→ ITEMS
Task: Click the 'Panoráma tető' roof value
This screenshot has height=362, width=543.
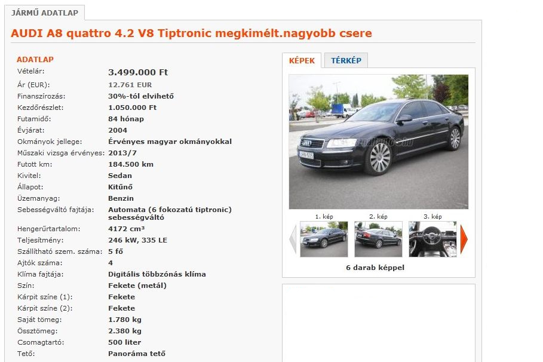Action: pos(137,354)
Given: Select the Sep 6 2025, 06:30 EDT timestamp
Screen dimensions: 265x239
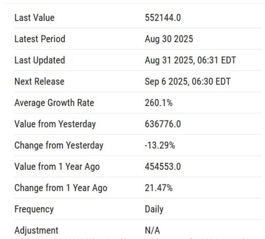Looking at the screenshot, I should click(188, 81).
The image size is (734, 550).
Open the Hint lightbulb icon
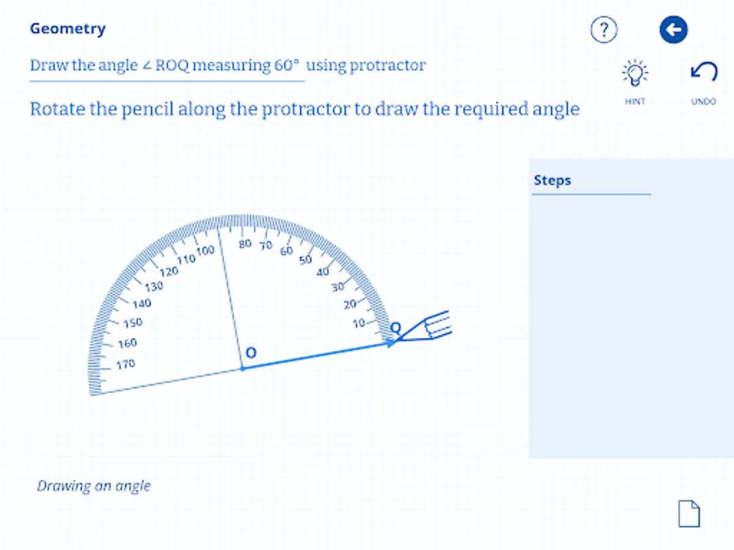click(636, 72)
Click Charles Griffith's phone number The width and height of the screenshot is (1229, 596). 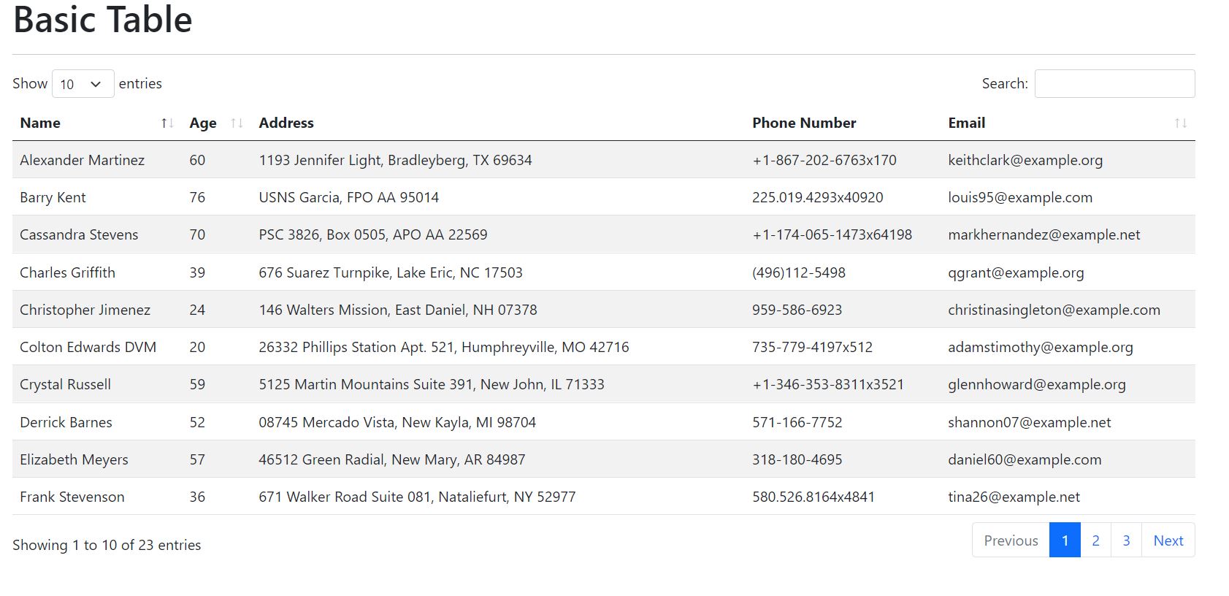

--

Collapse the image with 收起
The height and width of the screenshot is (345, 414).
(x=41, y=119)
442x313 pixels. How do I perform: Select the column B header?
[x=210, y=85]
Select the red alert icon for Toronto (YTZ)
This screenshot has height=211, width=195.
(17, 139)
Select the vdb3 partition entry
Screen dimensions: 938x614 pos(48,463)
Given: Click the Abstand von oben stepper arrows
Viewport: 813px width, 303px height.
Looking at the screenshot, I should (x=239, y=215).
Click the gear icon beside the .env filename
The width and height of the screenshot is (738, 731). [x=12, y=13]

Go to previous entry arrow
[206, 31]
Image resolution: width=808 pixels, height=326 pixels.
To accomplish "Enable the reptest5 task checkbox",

...

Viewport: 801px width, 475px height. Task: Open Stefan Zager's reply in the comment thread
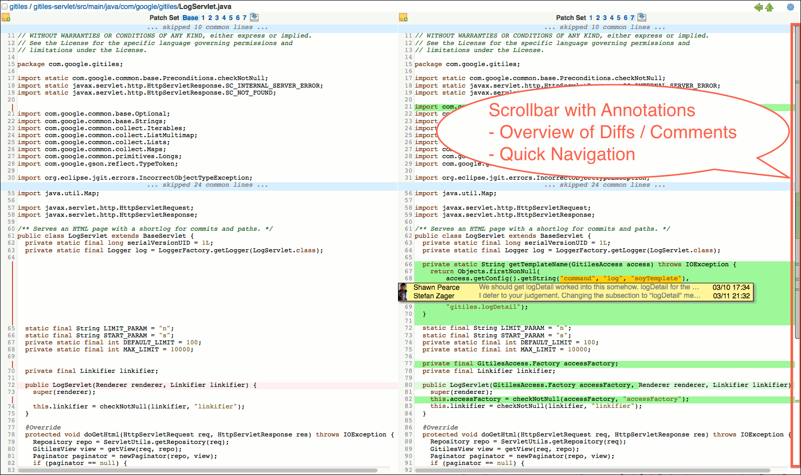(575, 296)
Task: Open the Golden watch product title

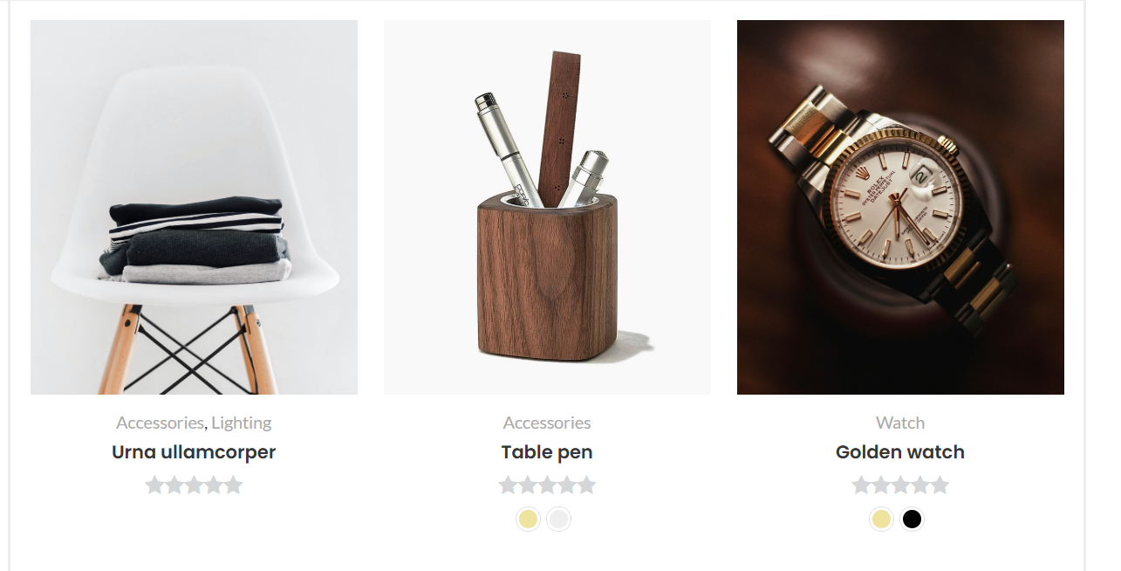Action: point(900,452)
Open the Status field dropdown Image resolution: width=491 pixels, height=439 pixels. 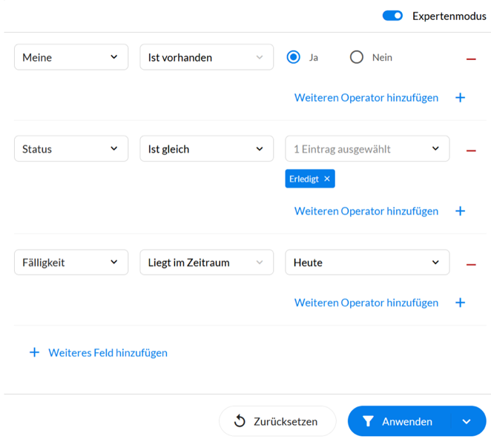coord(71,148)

→ TO DO
List every line of the records above that contains the word "This".

→ EXERCISE OUTPUT
This screenshot has height=362, width=543.
This screenshot has height=211, width=195.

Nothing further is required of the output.